Un timing discutable ?
« Le moment est parfait parce que le pays est en train de considérer qu’Emmanuel Macron est un problème, il y a une recherche de successeur, donc il arrive au bon moment », estime Philippe Moreau-Chevrolet, président de l’agence de conseil et de communication MCBG Conseil et professeur de communication politique à Sciences Po. En pleine crise politique, annoncer sa candidature pour l’élection présidentielle alors qu’un Premier ministre pourrait être nommé dans la journée peut paraître surprenant. « On comprend la stratégie, mais c’est trop décalé pour que cela soit vraiment malin », considère Emilie Zapalski, conseillère en communication et fondatrice de l’agence Emilie conseil. Surtout, en choisissant ce moment, Edouard Philippe risque de donner l’impression qu’il « vise 2027 et enjambe les difficultés actuelles », ajoute Emilie Zapalski.
Par ailleurs, si Edouard Philippe bénéficie d’une cote de popularité importante depuis plusieurs années, le maire du Havre se montre relativement discret sur la scène nationale. Pour l’instant, les propositions de l’ancien Premier ministre restent assez vagues même s’il plaidait pour la retraite à 67 ans. « Je me prépare pour proposer des choses aux Français. Ce que je proposerai sera massif », assure Edouard Philippe dans son entretien au Point. « On peut s’attendre à ce qu’il feuilletonne sa candidature, il va devoir égrener des propositions pour monter en puissance, toute une machine se met en place, cela fait un moment qu’il travaille sur son réseau local », rappelle Philippe Moreau-Chevrolet.
Reprendre la main sur le bloc central
En se déclarant aussi tôt, Edouard Philippe pourrait chercher à contester le leadership du Président de la République. « Il a rompu très officiellement avec Emmanuel Macron », analyse Philippe Moreau-Chevrolet. Une situation paradoxale pour l’ancien Premier ministre qui doit à la fois incarner la succession et la rupture avec Emmanuel Macron. Le maire du Havre pourrait profiter du ressentiment au sein de Renaissance à l’encontre du chef de l’Etat après la dissolution. En effet, la dissolution a coûté cher au bloc central qui a perdu un peu plus de 80 sièges. Emmanuel Macron ne pouvant se présenter lors de la prochaine élection présidentielle, Edouard Philippe rêve de fédérer de « la social-démocratie à la droite conservatrice ». « Il ressort en termes d’image et de notoriété à droite, il surfe sur cette image d’homme providentiel que l’on projette sur lui », souligne Emilie Zapalski. « Il le fait à un moment où ni Gabriel Attal ni Gérald Darmanin ne peuvent s’exprimer », ajoute Philippe Moreau-Chevrolet qui y voit une manœuvre habile de la part du fondateur du parti Horizons. Par ailleurs, Edouard Philippe n’a pas retenu ses coups contre Laurent Wauquiez et devrait également essayer de séduire une partie de la droite.

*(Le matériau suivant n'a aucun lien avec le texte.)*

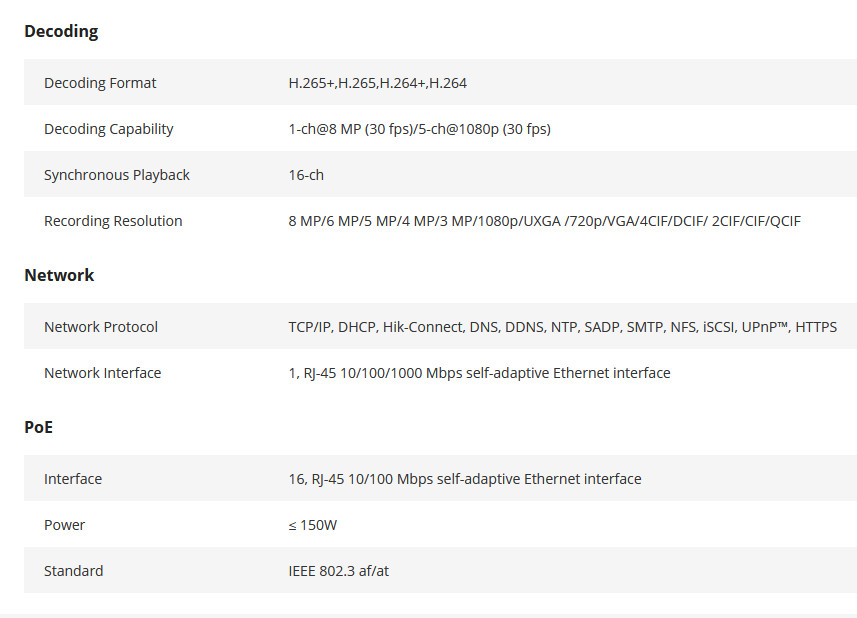Image resolution: width=857 pixels, height=618 pixels.
Task: Select the Synchronous Playback label
Action: click(x=117, y=175)
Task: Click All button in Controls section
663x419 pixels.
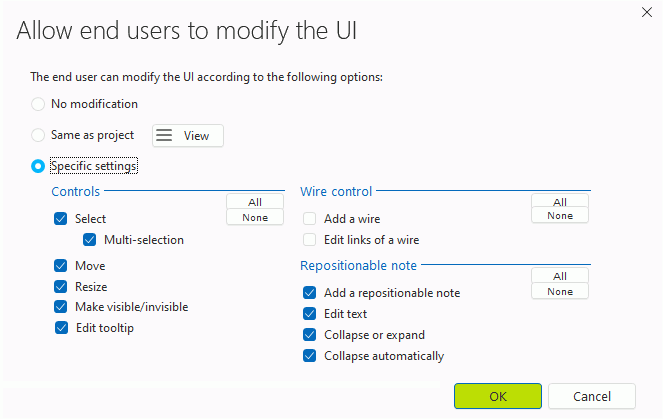Action: pos(255,202)
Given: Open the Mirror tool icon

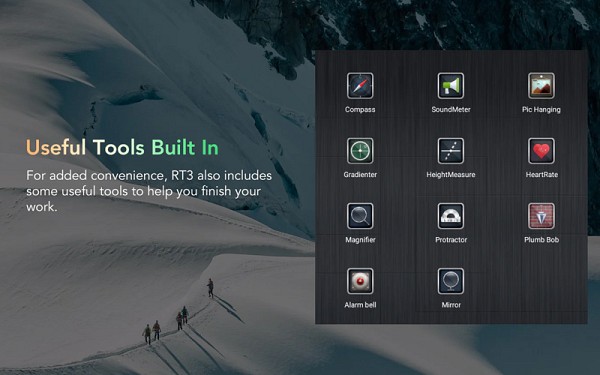Looking at the screenshot, I should tap(451, 281).

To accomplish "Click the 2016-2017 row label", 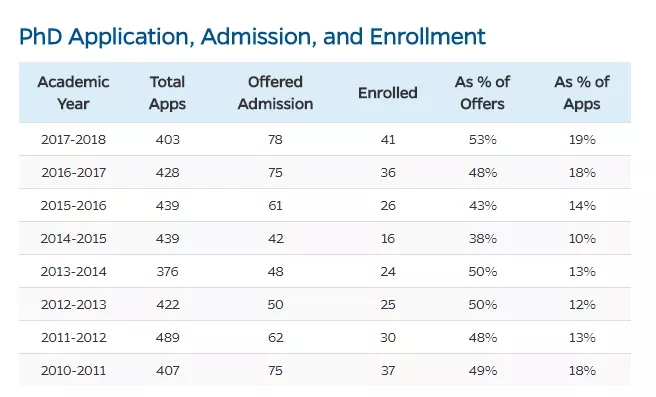I will (x=74, y=172).
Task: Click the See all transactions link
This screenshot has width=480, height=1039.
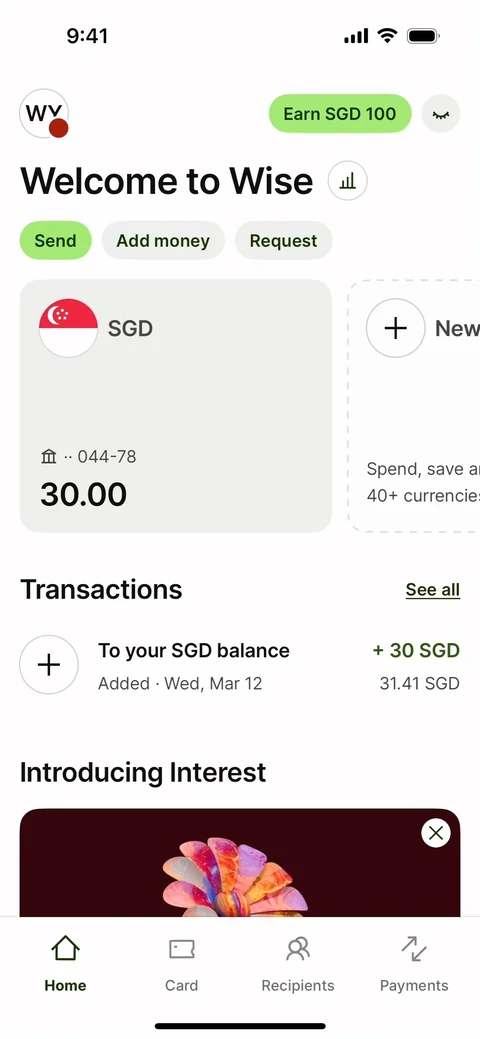Action: pos(433,590)
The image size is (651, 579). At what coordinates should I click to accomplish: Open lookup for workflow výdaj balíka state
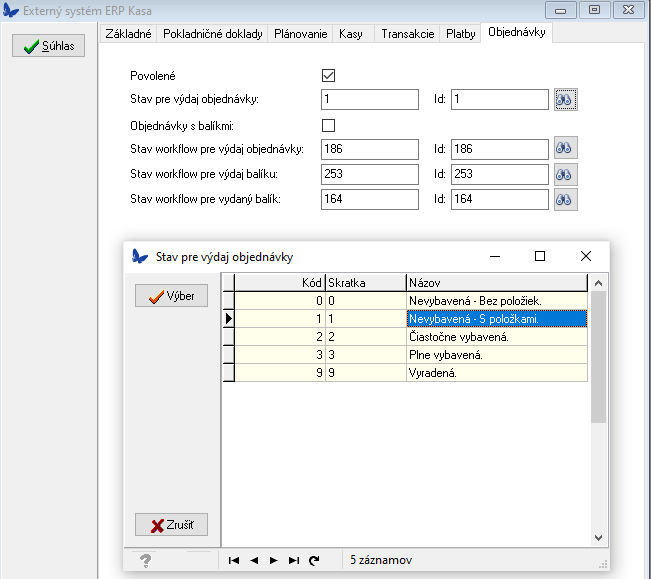coord(566,174)
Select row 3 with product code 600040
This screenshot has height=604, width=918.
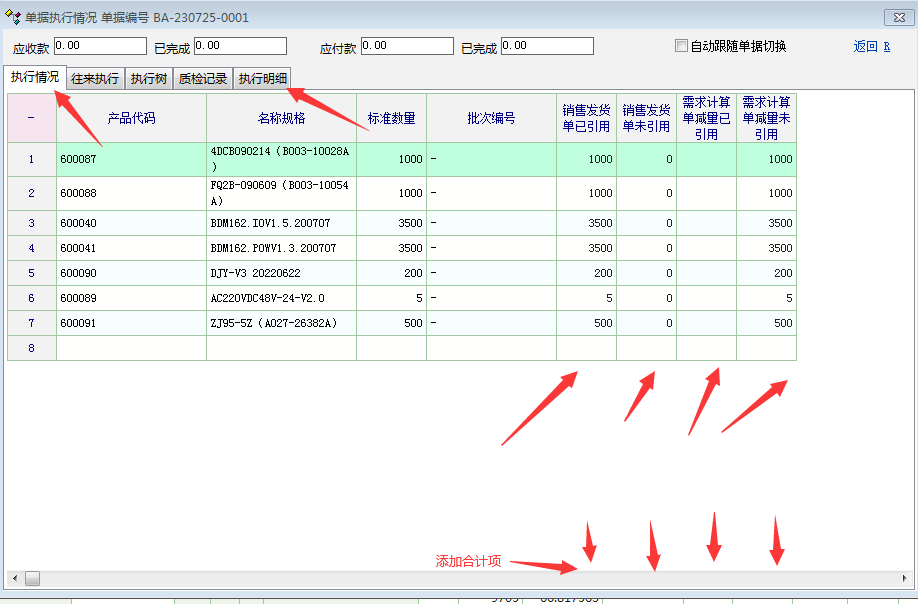(131, 223)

« Dès qu’il va rentrer dans le concret, ça va être très compliqué »
A plus de deux ans de l’élection, un certain nombre d’obstacles demeurent et sa capacité à reprendre la main sur le bloc central interroge. La distance, assumée, qu’il affiche depuis plusieurs années pourrait se retourner contre lui. « Dès qu’il va rentrer dans le concret, ça va être très compliqué. Durant les législatives, il s’était donné le rôle du sauveur mais était resté loin du bruit médiatico-politique », prévient Emilie Zapalski. Par ailleurs, la concurrence pour reprendre la main sur le bloc central risque d’être importante avec notamment Gabriel Attal qui a pris ses distances avec le chef de l’Etat à la suite de la dissolution. Ce dernier, plus en vue et plus actif durant la campagne des législatives pourrait aisément mettre en lumière les failles d’Edouard Philippe. « La question de l’incarnation est centrale, c’est son handicap principal, il n’est pas chiraquien, il n’est pas dans la séduction, plutôt dans un rôle technocratique, donc l’enjeu sera aussi de réussir à toucher une frange plus populaire », relève Philippe Moreau-Chevrolet.